# remember back in the olden days ...



## Guest (Apr 25, 2010)

before the crash  there was someone who mentioned something about aqua glue and i believe they were selling some ... does anyone remember who that was ???


----------



## Meum (Apr 21, 2010)

I believe it was posted in the "Tailored Aquatics" section and I was told that April stocks it. I also hear she's having a party!


----------



## josephl (Apr 21, 2010)

hoolagal said:


> before the crash  there was someone who mentioned something about aqua glue and i believe they were selling some ... does anyone remember who that was ???


April stocks it. Its amazing stuff, you can "plant" a piece of wood in 5 min instead of hours of tying.
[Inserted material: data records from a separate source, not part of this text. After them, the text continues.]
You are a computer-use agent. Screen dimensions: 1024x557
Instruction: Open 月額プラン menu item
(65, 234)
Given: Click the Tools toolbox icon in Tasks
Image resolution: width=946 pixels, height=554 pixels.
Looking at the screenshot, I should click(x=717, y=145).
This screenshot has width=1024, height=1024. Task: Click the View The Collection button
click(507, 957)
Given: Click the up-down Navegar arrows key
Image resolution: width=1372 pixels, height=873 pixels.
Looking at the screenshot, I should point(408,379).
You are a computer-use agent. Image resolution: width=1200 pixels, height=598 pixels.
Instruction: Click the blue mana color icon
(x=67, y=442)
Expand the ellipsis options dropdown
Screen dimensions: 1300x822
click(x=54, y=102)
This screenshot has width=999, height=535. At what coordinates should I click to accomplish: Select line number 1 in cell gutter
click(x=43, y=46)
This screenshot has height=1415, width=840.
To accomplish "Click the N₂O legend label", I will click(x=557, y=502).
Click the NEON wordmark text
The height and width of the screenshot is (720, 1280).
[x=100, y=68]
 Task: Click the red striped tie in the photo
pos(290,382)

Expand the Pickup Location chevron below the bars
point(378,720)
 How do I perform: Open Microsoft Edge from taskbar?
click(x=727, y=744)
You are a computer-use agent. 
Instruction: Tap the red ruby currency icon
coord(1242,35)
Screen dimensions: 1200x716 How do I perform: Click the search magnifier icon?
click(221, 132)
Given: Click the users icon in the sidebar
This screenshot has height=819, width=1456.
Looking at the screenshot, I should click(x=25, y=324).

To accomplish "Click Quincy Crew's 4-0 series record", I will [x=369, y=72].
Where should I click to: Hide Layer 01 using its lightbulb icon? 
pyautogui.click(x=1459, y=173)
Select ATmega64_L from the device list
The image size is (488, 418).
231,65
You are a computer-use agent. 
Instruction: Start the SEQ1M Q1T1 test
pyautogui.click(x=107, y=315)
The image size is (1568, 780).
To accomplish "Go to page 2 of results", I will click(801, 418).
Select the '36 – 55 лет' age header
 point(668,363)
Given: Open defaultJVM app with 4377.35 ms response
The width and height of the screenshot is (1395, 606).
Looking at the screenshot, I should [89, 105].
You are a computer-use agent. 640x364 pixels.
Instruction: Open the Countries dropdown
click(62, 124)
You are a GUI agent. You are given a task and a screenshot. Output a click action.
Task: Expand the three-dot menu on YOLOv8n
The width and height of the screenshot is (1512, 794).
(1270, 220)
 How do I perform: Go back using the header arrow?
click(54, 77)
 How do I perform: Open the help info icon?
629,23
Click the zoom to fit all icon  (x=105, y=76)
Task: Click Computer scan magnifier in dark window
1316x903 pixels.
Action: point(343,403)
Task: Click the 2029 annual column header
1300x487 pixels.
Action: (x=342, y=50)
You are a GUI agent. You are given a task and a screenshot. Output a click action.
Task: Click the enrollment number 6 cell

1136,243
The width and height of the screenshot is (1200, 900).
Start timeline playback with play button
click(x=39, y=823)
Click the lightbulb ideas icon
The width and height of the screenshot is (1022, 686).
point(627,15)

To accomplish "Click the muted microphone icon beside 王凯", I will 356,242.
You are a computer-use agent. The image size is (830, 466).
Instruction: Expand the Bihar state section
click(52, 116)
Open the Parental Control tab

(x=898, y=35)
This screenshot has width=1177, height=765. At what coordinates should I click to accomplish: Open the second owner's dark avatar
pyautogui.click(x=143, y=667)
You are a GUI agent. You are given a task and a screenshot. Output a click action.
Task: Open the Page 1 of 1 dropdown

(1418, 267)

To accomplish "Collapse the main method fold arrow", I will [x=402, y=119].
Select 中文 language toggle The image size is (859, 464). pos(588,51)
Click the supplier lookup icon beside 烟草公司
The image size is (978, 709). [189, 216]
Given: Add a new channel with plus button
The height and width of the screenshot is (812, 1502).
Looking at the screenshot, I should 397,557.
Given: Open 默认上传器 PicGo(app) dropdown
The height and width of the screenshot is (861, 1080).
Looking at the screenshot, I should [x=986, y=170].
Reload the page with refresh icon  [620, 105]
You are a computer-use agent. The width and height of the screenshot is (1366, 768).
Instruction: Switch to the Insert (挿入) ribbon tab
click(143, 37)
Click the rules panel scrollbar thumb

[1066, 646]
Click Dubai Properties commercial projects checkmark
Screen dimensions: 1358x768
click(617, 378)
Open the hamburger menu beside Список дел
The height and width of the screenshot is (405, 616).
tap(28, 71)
Depending on where you are downtown, I can pick it up at Aprils(heading out there once I am done this water change) and drop it off for you or, if you want to pay more, I am sure that Aquariums West carries it too


----------



## `GhostDogg´ (Apr 22, 2010)

I think Corwin/Munster fish can get this stuff too.


----------



## gimlid (Apr 23, 2010)

does anyone know more about how this product works?
can it be used in water while curing or does it jsut dry extremely fast?


----------



## Guest (Apr 27, 2010)

joesephl - thanks so much for the offer, very nice of you but i have just been crazy busy the last week ... i will try and contact april as i need some of that glue :O) i want to make some driftwood trees and a driftwood ladder for my hermit crabs to get to the second level of their crabitat :O) 

(and i am personally boycotting Aquariums West and will not go there, if interested check out my Yelp review)


----------